In doing so the Internet companies replaced an imperfect reputation system based on journalistic ethos with one that is solely based on winning the engagement contest validating any information or disinformation coming from someone who manages to attract a big online following.

A Hell of Our Own Making

So it seems we are trapped in a hell of our own making. We elevate people to influencer status and the Internet giants are just handing us the rope to hang ourselves. That is only partially true however. What we are displayed on these platforms is carefully selected by sophisticated algorithms to maximize our engagement and with that the revenue. The winners of the game then are not necessarily the people that would post the most enlightning content or not even the people that we would most appreciate to hear from. It’s the people that bring the most profit to the platforms.

How Does This Lead to Disinformation Spreading?

The dynamic of giving the most visibility to people that are best at creating engagement leads inevitably to the spread of disinformation because of another trait of human nature. From Aldous Huxley’s “Brave New World” that imagines a world where constant distraction serves to keep the populace entertained to Neil Postman’s “We Are Amusing Ourselves to Death” in which he exhorts TV as the end of civilization, the desire of people to be distracted has been called out as the weak point in human societies.

Catchy slogans and simple answers will on average resonate more with the people than careful analyses of the issues that warrant a public debate. That holds true regardless of people agree or disagree with them. This means catchy slogans and simple answers will always create more engagement and those who spread them will be favored by the algorithms that optimize for that. With the amount of followers and likes as the only visible metric the internet giants attach credibility whatever they write.

But They Are Fixing It!

Note that there is no ill will or bad intent behind all this. None of these companies explicitly plan to spread disinformation. These companies are fundamentally data driven and will just create algorithms that optimize for their bottom line. That’s why I don’t think it is insincere if they publicly try to put that genie back into the bottle, although often in a hamfisted manner.

Regardless of their professed civic engagement however the algorithms devised by these companies will always value the quick share from a dubious source or the half-witted put down of a critic over a serious discussion because it will improve the number of eyeballs they can sell and that is the metric they are optimized for. Even if we disregard the moral and civic issues of handing the power of censorship to private companies, as long as the algorithms systematically favor disinformation, blocks and bans will never be able to stem the tide. But as the saying goes it is difficult to get someone to understand something, when their salary depends on them not understanding it. This is doubly true for multi billion dollar corporations.

What Now?

To disrupt the dynamic I laid out, at least on of the five links in the chain has to break. Given that changing human nature is obviously an impossible task that leaves us two angles.

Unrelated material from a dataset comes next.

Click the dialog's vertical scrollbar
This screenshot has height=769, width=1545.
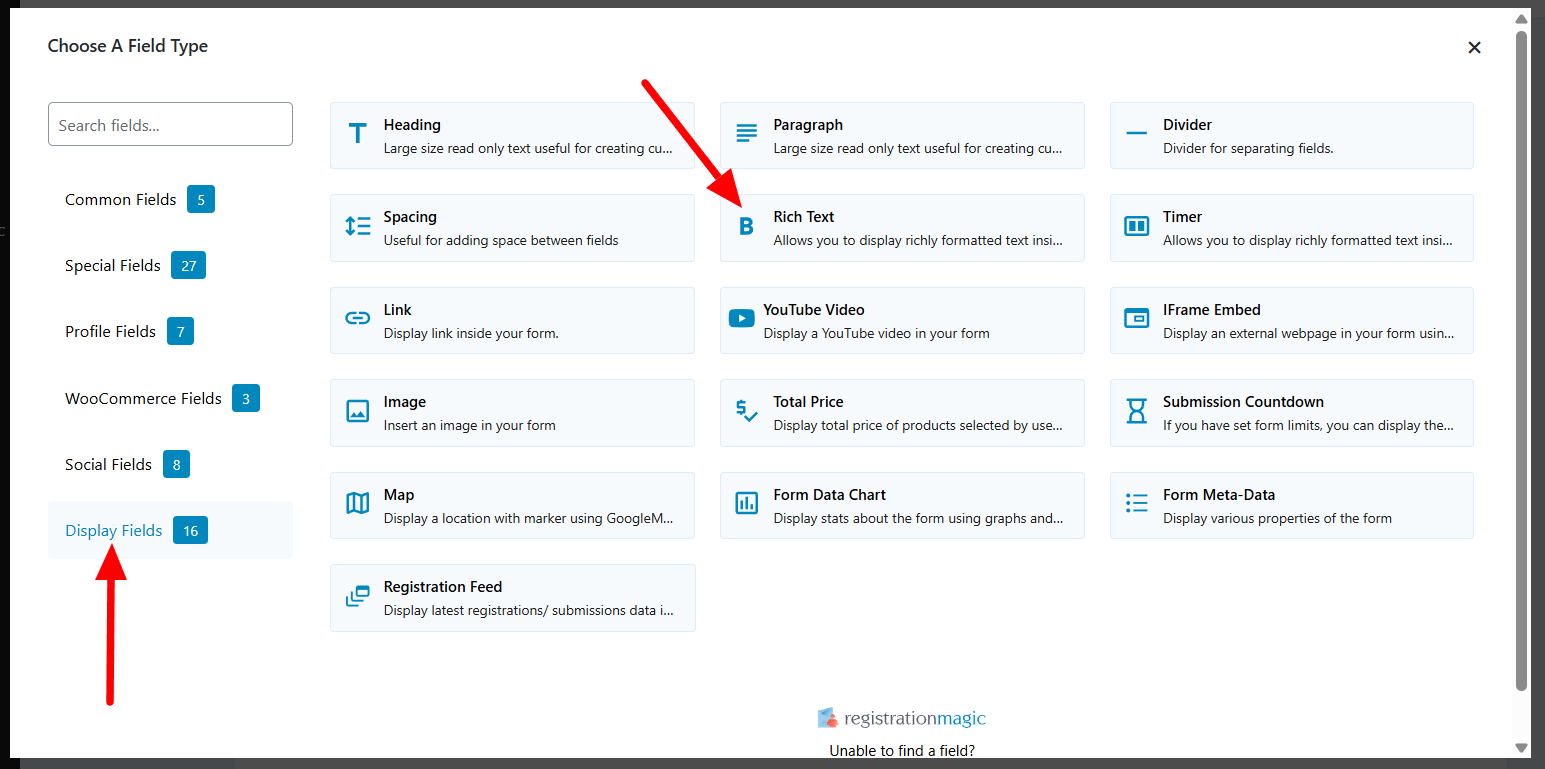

1. Prevent information distributors from selling attention
2. Disallow them to display the number of likes and followers of a person or posting and from sharing ad revenue based on engagement

The practical difficulties of either angle are daunting. The alternative of course is to reject the siren song of free data silos and move on to a more distributed system. To achieve that this system has to offer at least a similar degree of convenience and usability. But that will not be enough. It will also have to offer advantages that are more tangible than the abstract concept of decentralization.

Fortunately the optimization for revenue introduces perceptible usability degradation. People complain about algorithms that do not show them important stuff and of course about intrusive advertisement that is blending in more and more with organic content. Obviously overcoming the network effect is a big task but give a convenient enough system and perceptible benefits it might be doable.